RECORDS FOR THIS EXERCISE -
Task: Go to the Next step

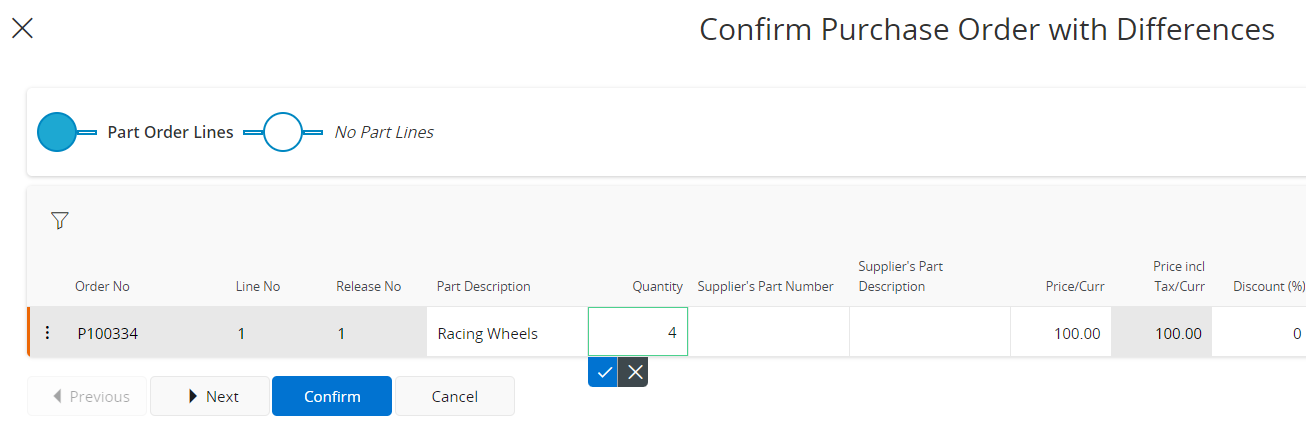Action: [x=210, y=396]
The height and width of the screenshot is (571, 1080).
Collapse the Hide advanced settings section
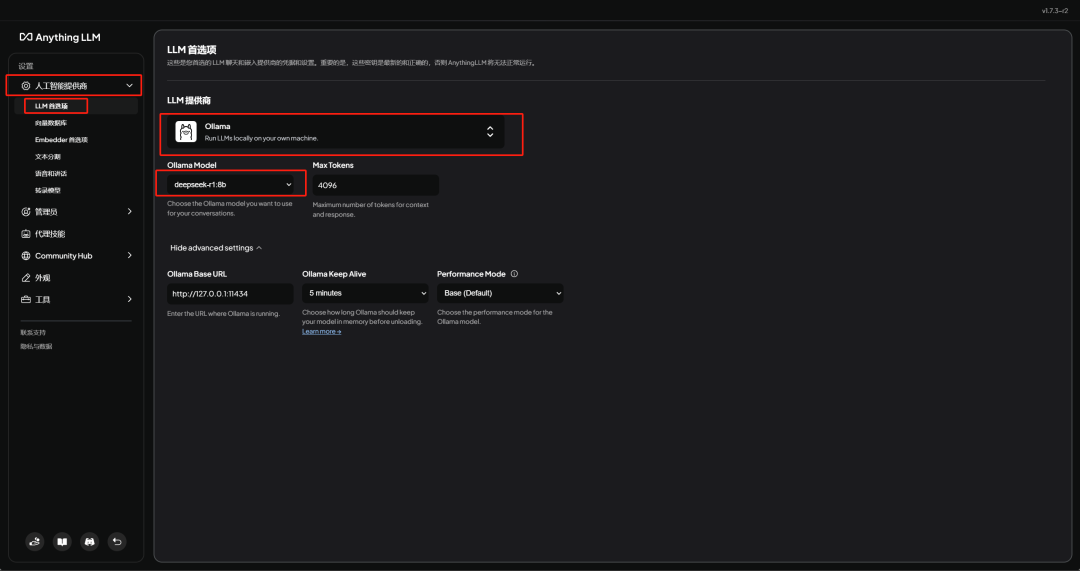point(216,248)
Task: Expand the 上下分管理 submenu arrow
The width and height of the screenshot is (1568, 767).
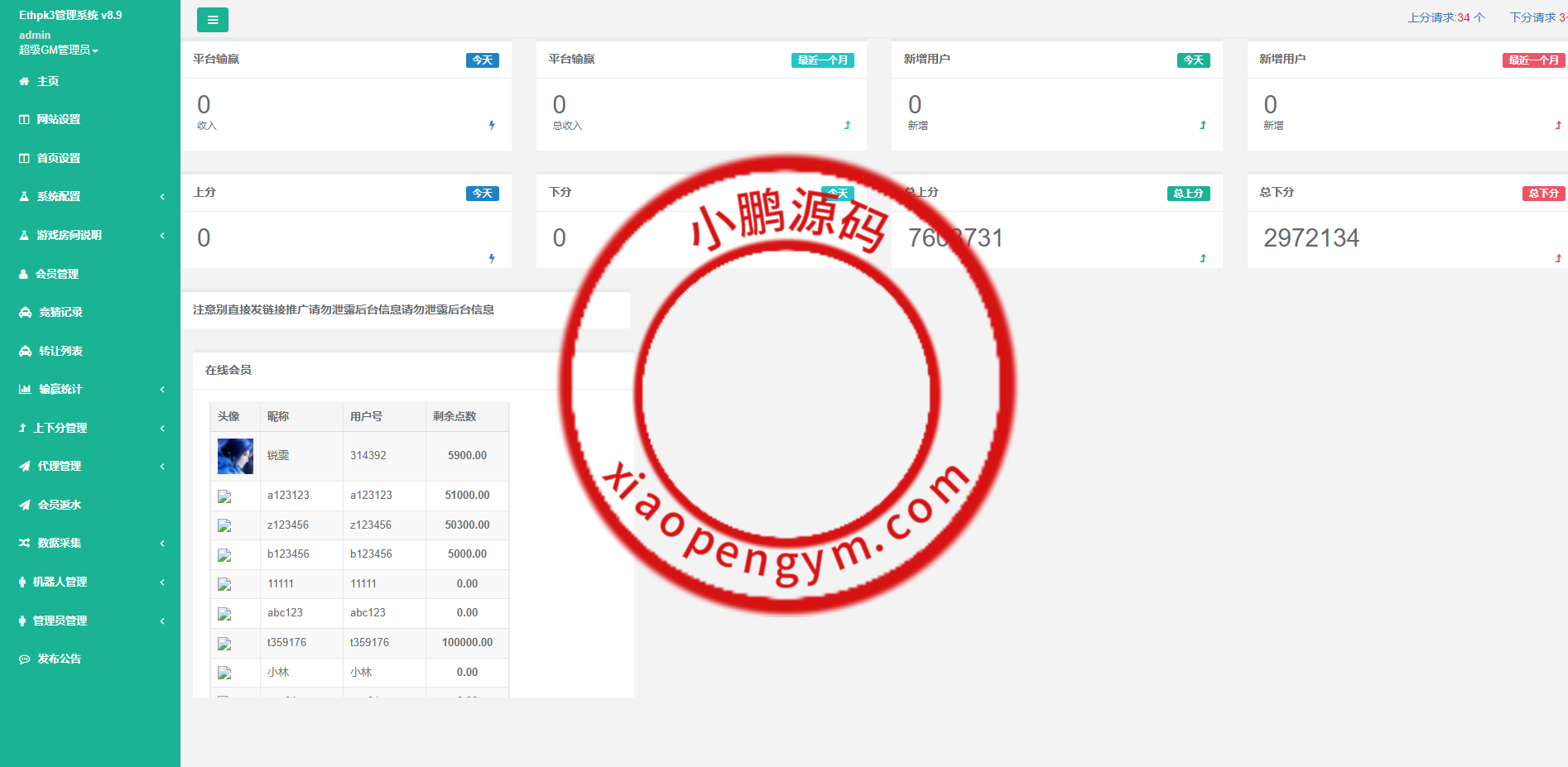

OBJECTIVE -
Write out the lines from the one containing "Task: Expand the 上下分管理 submenu arrow" through the end of the items, inclusive, leaving out the pictures.

FINAL ANSWER -
Task: Expand the 上下分管理 submenu arrow
The width and height of the screenshot is (1568, 767).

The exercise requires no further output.